At around 12:10 PM, the S&P BSE Energy index was down 2.3 per cent as compared to 0.42 per cent rise in the S&P BSE Sensex. The energy index hit a multi-year low of 7,439.97 on the BSE in intra-day trade on Monday.

Brent futures fell $5.85, or 4.9 per cent, to $113.96 a barrel by 11:02 a.m. EDT (1502 GMT). The US West Texas Intermediate (WTI) crude fell $6.66, or 5.7 per cent, to $110.93. Both were on track for their lowest close since May 25.

The US dollar last week rose to its highest since December 2002 against a basket of currencies. A stronger dollar makes oil more expensive for buyers using other currencies, the Reuters reported.

Motilal Oswal is bullish on state-owned oil exploration and production companies ONGC and Oil India.
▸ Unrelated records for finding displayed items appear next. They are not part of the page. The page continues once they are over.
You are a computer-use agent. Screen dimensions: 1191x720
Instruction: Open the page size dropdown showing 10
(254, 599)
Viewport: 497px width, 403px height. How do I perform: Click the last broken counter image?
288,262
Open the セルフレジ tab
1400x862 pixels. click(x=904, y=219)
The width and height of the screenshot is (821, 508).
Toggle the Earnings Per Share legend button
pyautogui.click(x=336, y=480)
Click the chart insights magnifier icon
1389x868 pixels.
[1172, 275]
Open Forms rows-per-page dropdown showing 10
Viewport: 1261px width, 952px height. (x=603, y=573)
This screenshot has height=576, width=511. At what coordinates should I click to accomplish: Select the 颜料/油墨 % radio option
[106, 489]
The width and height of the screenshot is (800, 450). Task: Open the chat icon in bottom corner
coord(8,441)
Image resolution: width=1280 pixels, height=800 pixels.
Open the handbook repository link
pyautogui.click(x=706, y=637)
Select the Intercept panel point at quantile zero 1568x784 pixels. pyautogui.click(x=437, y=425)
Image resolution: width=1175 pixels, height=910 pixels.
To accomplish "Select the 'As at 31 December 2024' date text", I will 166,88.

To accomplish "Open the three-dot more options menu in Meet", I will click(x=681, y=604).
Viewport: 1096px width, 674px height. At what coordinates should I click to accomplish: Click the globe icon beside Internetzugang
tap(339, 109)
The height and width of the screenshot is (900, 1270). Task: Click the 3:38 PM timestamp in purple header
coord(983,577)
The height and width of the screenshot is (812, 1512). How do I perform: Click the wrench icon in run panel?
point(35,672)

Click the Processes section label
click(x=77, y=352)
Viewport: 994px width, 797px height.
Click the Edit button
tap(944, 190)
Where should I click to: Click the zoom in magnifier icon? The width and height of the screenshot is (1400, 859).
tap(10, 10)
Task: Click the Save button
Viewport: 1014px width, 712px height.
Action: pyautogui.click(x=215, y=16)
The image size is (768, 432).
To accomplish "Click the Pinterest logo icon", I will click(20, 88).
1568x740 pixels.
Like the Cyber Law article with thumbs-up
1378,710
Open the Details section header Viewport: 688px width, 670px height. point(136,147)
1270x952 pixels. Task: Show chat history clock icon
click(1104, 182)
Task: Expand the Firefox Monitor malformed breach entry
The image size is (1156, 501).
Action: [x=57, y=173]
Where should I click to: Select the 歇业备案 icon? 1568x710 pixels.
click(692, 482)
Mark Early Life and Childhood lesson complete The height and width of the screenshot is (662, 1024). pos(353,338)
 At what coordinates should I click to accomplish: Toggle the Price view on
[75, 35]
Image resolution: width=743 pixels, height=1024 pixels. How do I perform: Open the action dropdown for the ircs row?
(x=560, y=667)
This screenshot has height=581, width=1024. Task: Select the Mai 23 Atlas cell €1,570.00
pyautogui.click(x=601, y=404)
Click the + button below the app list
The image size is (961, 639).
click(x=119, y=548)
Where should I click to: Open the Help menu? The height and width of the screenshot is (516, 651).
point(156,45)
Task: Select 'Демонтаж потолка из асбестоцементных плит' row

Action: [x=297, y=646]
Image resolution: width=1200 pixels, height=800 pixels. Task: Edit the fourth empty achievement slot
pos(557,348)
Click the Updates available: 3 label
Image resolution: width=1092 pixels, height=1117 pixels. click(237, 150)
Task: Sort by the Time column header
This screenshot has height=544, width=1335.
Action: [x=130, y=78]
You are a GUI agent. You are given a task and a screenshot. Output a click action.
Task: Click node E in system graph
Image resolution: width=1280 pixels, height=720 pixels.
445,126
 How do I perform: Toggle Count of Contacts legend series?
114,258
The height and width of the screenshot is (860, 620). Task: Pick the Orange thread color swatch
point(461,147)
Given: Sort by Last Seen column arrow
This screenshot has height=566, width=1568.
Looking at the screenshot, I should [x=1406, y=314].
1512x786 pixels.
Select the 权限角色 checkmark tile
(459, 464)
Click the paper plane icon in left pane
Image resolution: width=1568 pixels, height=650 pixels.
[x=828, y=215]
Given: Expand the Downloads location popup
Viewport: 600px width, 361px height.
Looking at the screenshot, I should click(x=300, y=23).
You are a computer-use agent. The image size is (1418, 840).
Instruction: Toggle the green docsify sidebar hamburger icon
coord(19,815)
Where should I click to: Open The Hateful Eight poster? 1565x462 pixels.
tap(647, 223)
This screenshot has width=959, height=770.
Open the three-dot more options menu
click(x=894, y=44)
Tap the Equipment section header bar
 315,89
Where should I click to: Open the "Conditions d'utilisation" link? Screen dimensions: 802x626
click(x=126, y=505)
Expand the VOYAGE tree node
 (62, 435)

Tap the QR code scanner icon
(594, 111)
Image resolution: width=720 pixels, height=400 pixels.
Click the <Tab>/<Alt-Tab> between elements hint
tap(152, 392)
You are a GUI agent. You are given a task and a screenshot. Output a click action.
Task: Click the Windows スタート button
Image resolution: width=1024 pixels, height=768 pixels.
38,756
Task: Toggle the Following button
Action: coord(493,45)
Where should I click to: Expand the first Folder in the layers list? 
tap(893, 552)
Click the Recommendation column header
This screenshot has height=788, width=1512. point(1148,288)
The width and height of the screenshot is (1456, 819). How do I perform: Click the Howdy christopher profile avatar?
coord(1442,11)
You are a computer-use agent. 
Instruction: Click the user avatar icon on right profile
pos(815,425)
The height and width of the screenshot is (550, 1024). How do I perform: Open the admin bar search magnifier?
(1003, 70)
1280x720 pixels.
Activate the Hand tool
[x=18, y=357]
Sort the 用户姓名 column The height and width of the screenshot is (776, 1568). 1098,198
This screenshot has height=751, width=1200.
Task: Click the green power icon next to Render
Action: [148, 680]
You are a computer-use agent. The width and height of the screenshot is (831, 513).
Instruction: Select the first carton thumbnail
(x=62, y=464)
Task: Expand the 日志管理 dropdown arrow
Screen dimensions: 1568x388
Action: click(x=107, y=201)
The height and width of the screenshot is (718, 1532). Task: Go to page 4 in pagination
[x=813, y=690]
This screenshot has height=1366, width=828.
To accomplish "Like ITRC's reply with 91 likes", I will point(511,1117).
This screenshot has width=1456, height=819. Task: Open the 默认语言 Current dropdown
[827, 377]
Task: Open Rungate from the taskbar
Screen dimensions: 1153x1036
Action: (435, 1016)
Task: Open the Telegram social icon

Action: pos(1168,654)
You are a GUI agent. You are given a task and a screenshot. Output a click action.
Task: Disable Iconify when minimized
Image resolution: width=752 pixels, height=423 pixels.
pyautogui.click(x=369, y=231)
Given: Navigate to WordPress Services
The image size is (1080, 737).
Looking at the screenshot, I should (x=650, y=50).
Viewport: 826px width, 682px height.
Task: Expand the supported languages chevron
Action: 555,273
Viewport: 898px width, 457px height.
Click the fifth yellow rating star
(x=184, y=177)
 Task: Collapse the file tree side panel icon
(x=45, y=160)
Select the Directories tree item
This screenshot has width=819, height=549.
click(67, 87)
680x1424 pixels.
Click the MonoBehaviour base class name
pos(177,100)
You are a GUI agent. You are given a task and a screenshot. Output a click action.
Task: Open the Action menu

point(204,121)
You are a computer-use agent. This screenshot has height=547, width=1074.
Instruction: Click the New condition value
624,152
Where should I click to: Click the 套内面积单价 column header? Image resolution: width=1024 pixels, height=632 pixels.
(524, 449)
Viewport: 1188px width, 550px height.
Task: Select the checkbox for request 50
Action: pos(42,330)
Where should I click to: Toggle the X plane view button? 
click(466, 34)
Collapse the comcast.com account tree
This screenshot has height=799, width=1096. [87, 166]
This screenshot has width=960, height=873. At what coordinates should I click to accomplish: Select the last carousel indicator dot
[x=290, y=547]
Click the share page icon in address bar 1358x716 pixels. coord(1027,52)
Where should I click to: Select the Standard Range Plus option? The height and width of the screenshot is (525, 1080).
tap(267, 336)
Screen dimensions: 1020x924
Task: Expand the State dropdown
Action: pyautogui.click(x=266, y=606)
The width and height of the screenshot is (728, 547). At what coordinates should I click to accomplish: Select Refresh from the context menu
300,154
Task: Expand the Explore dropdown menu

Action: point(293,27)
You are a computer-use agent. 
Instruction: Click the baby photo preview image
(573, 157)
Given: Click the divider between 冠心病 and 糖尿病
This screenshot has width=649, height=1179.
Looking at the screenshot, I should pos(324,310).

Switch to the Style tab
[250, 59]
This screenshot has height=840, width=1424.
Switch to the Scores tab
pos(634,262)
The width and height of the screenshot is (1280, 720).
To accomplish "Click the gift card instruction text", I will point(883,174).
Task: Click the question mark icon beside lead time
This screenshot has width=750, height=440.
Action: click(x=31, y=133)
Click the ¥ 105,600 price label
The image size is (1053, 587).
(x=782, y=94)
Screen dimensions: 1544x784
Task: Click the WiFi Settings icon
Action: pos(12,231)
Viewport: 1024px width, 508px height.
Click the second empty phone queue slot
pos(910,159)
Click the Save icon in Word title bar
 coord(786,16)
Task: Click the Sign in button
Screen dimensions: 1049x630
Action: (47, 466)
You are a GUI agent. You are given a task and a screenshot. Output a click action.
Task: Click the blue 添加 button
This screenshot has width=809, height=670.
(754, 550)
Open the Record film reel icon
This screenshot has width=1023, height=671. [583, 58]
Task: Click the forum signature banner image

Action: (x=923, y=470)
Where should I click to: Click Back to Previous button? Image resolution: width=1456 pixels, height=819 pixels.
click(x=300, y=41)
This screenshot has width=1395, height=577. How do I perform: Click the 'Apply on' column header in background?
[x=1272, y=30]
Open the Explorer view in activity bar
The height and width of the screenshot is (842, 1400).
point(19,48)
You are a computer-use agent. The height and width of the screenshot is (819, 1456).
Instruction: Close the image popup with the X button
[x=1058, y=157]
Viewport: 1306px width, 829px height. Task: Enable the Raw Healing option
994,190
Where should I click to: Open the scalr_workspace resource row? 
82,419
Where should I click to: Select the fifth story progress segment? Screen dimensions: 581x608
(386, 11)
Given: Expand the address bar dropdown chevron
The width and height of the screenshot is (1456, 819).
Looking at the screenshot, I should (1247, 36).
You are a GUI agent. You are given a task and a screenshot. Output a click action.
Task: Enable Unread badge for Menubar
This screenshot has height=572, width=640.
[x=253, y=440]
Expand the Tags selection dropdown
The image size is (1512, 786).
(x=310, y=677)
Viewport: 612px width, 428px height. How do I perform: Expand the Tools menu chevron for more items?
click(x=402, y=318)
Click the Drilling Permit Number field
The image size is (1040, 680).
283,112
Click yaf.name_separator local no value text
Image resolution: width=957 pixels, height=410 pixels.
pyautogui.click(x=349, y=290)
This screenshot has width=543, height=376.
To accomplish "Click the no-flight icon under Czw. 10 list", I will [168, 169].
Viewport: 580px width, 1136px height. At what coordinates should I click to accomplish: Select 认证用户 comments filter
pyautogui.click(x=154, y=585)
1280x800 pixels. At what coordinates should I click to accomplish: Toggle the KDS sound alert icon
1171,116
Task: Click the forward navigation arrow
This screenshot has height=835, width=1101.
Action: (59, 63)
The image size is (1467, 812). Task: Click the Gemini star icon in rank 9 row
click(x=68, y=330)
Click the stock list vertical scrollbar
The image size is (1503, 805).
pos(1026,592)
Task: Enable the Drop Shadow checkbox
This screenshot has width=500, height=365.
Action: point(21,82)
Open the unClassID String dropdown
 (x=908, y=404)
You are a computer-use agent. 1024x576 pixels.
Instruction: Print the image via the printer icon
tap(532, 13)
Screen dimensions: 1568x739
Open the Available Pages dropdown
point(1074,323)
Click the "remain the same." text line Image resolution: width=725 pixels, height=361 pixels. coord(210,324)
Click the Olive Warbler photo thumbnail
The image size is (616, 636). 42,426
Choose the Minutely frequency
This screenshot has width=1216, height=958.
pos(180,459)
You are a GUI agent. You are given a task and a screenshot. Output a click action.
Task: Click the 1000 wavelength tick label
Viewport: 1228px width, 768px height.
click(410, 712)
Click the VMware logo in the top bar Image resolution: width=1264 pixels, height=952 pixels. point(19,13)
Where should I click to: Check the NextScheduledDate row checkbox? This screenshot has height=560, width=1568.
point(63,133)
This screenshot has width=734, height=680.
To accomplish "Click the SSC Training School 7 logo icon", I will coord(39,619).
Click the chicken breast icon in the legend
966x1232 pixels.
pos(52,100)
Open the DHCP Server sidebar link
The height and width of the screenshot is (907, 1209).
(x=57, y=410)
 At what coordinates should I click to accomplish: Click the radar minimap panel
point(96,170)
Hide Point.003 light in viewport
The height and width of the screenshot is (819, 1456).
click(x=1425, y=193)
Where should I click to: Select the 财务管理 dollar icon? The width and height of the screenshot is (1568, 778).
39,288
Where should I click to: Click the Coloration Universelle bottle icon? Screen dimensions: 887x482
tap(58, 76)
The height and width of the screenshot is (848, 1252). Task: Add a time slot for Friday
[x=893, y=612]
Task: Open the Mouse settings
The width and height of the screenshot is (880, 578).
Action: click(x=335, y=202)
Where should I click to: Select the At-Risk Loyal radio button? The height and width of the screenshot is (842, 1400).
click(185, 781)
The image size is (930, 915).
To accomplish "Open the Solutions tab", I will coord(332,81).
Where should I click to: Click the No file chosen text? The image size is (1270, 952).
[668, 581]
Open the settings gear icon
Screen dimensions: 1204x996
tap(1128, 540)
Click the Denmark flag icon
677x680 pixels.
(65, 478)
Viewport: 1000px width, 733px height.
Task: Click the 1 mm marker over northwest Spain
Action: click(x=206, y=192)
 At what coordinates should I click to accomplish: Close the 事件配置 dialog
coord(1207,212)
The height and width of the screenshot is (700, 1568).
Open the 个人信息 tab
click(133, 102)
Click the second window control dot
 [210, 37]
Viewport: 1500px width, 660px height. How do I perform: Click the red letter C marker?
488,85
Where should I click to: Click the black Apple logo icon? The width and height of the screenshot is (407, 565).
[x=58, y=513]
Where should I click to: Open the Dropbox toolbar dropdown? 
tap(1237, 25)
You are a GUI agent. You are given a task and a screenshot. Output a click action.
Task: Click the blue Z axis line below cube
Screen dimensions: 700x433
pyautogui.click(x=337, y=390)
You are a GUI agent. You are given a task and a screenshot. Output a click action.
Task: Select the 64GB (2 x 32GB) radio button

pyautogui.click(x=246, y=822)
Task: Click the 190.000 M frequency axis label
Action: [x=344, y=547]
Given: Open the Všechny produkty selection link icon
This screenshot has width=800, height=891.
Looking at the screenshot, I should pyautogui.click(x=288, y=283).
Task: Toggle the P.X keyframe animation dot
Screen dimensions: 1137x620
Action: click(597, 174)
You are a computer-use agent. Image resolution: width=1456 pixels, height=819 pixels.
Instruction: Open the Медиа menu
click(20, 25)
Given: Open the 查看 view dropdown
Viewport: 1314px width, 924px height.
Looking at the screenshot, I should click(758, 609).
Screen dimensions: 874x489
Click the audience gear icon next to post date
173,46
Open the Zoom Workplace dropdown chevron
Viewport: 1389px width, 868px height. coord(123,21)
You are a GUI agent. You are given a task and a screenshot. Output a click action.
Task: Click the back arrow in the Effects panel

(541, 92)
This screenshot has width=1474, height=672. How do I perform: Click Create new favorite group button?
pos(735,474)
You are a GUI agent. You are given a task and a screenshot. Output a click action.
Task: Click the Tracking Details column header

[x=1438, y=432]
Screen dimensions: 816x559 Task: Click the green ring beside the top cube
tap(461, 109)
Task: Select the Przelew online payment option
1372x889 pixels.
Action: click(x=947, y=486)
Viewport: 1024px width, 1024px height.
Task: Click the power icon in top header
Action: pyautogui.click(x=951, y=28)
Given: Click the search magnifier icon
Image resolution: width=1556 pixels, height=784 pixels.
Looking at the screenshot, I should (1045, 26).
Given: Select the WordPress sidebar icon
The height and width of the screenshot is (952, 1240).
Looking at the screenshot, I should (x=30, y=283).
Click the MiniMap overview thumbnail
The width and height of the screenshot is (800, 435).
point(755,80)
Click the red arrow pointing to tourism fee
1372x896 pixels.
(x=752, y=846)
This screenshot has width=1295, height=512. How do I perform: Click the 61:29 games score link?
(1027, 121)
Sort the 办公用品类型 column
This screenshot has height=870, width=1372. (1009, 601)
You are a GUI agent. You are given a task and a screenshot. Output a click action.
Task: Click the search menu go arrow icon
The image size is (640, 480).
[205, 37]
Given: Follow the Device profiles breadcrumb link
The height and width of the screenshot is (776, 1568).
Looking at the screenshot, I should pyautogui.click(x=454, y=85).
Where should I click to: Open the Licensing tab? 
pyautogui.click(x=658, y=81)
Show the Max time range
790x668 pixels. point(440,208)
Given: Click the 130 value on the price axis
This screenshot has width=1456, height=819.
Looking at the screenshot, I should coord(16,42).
It raised EBITDA estimates by 20/15 per cent for ONGC and by 26/20 per cent for Oil India, fueled by an increase in crude assumption to USD100/ 90 per barrel for FY23/24, respectively.

The brokerage reiterates BUY ratings on ONGC and Oil India with target prices of Rs 213 and Rs 368 per share (up to 51 per cent upside), respectively. Key risk remains sustained resolution, removing risks on oil supplies thereby cooling off oil price and windfall taxes, it said.